美里は、自分のペニスを直接誰かに触られている時、触らせている時、舐められている時よりも、ずっと、今のように、神経の通っていないはずの場所を、この生物に、舐められている方が、気持ちが、良いことを、それから、とても、安心することを、わかった。
それで、何故かそのまま自然と川名の方を見てしまう、川名は、嬉しそうにしていた。その時美里は、先ほど、行けるところまで行こう、と思ったのと同じ位、このままここでこうしているのが自分達にとって一番幸福なことなんじゃないだろうか、とも、思ったのだった。

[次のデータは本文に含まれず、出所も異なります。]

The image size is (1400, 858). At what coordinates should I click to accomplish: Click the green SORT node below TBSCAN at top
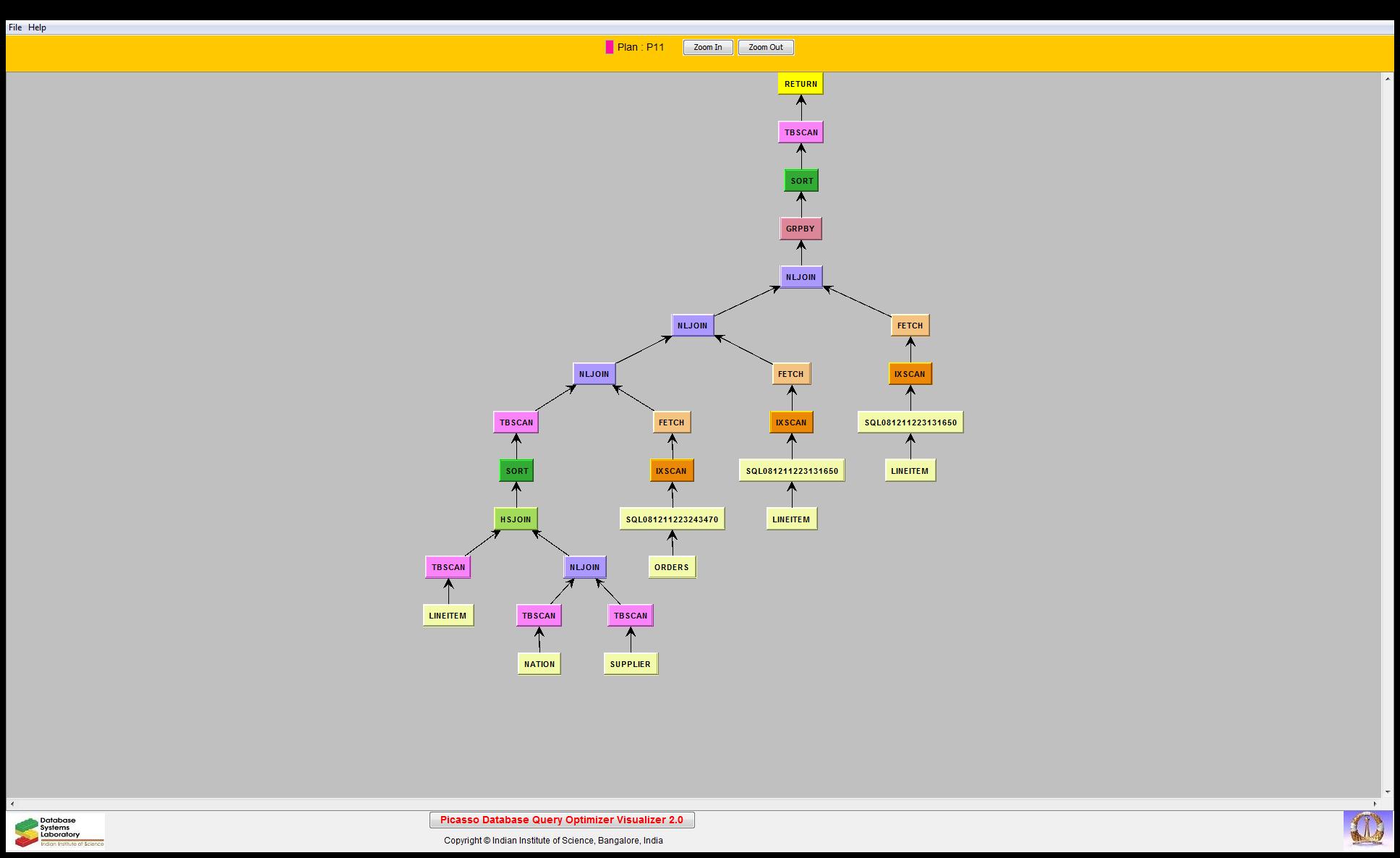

どのくらいの時間がたっただろう。今の霧野にはもう時間と言う概念が無かった。足がどけられ、川名に投げられ追っかけてきた棒を、返された。……、逡巡の後、霧野はそれを器用に口に咥えて、川名の足もとに戻った。移動の間も、ぶらんぶらんと、皆の監視の中、霧野の、期待を膨らましたような、腫れあがった雄が紅くなって揺れ、歩く度皮膚が色づき、皮膚の上に白彫りの刺青の花が浮き上がり、刺青の花束の中で、際立って紅紅と咲き始めるのだった。